Por: Fernando Zambrano Ortiz.
Analista Político
El asesinato de Miguel Uribe Turbay, candidato presidencial colombiano, no es solo un crimen contra una persona: es un atentado contra la democracia misma. Cada bala dirigida contra un candidato que representa el debate libre es, en realidad, un proyectil contra la esperanza de millones que creen que el poder puede conquistarse con ideas y no con intimidación.
Uribe no era un agitador ni un caudillo disfrazado de salvador. Era un político joven, formado, con vocación de diálogo y la convicción de que la política debía ser un puente, no una trinchera. Su campaña estaba marcada por el contacto directo con la gente, por caminar calles sin miedo, confiado en que su mayor escudo era la cercanía. Ese mismo espíritu valiente pero vulnerable fue lo que lo expuso al ataque mortal.
En nuestra región, la lista de líderes asesinados por atreverse a competir limpiamente es dolorosamente larga. Luis Carlos Galán en Colombia, Fernando Villavicencio en Ecuador, Marcelo Pecci en Paraguay… y muchos otros menos conocidos que cayeron lejos de las cámaras, pero con el mismo patrón detrás: un sistema democrático débil, infiltrado por el crimen organizado, donde la violencia política se ha convertido en herramienta estratégica. Quien mata a un candidato no solo silencia a un adversario; envía un mensaje de terror que recorre las venas de la sociedad entera: “No se atrevan”.

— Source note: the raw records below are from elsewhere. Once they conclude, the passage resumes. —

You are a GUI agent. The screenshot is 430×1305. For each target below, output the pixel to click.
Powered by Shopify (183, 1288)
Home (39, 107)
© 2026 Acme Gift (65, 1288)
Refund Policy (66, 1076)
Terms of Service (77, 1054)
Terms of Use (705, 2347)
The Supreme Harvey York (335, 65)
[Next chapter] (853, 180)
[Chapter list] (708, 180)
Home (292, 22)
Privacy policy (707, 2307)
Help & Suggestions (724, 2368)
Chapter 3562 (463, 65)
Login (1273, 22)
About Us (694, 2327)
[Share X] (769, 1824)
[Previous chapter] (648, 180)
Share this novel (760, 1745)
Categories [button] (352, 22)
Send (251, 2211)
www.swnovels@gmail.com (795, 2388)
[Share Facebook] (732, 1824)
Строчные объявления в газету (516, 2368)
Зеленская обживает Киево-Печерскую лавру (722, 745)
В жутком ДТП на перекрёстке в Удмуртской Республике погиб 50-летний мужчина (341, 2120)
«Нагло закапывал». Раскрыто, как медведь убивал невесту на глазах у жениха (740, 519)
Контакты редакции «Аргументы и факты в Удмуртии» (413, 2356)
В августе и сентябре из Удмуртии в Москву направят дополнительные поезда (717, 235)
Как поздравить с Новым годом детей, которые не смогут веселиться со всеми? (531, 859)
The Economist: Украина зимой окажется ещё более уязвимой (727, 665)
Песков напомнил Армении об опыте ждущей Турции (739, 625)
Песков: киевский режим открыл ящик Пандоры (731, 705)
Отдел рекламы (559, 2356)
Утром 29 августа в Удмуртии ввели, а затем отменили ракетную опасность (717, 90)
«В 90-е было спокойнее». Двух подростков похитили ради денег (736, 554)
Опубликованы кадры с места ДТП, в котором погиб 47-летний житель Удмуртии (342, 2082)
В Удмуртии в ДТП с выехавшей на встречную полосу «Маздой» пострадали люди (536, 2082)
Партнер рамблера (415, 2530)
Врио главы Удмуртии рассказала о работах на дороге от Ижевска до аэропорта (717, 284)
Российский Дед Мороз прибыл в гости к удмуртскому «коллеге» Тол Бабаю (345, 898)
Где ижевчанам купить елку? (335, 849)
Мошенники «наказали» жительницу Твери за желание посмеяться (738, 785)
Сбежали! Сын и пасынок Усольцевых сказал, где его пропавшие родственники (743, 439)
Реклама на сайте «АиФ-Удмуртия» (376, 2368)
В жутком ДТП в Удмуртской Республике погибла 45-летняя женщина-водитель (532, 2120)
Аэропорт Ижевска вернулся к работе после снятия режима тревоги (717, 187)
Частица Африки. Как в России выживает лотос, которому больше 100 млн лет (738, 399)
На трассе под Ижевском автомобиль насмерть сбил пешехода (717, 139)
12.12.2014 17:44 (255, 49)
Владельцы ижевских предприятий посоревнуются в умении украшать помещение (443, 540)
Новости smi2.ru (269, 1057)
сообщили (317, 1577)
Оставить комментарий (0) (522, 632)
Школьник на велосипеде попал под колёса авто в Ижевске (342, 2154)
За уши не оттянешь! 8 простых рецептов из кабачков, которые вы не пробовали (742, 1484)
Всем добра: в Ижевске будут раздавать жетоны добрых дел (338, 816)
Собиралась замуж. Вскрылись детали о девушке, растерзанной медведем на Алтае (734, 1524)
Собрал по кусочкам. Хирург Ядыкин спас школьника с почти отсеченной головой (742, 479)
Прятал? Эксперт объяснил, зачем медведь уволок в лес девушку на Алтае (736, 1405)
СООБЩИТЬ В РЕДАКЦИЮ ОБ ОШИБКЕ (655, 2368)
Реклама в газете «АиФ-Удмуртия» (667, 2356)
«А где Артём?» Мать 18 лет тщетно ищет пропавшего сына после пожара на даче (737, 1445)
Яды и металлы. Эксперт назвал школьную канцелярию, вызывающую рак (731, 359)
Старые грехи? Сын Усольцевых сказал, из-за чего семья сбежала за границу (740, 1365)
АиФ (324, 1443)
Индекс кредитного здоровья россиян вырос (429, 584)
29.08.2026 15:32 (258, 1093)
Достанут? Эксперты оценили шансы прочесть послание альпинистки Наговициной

Lo más indignante es la reacción de ciertos actores internacionales. Hay un silencio selectivo, incómodo, que se instala cuando la víctima no encaja en la narrativa ideológica que les conviene. Algunos se apresuran a defender a quienes socavan las instituciones desde dentro, pero se muestran tibios o directamente mudos cuando el caído es un demócrata que defiende el Estado de derecho. Esa indiferencia es letal. Mata dos veces: primero al hombre, luego a la esperanza colectiva de que la política sea un terreno seguro para todos.
Y es que el riesgo no se limita a Colombia. En un continente marcado por la polarización extrema, la debilidad institucional y la creciente penetración del crimen organizado en la vida pública, este tipo de crímenes se convierten en un espejo incómodo. Hoy fue Bogotá; mañana podría ser Quito, Lima, Ciudad de México o cualquier ciudad de nuestra geografía política.
Si callamos, aceptamos que la democracia se escriba con sangre. Que cada proceso electoral sea una ruleta rusa para quienes aspiran a liderar sin rendirse a la corrupción o la violencia. Y lo que está en juego no es solo la vida de un candidato: es el derecho de los ciudadanos a elegir sin miedo, a decidir su futuro sin la sombra de un fusil marcando la papeleta.
Cuando matan a un demócrata en campaña, no apagan una voz: intentan enterrar la democracia entera. Frente a eso, no hay espacio para la neutralidad. Callar no es prudencia; es complicidad. Y en tiempos como estos, la complicidad se paga con el futuro de toda una nación.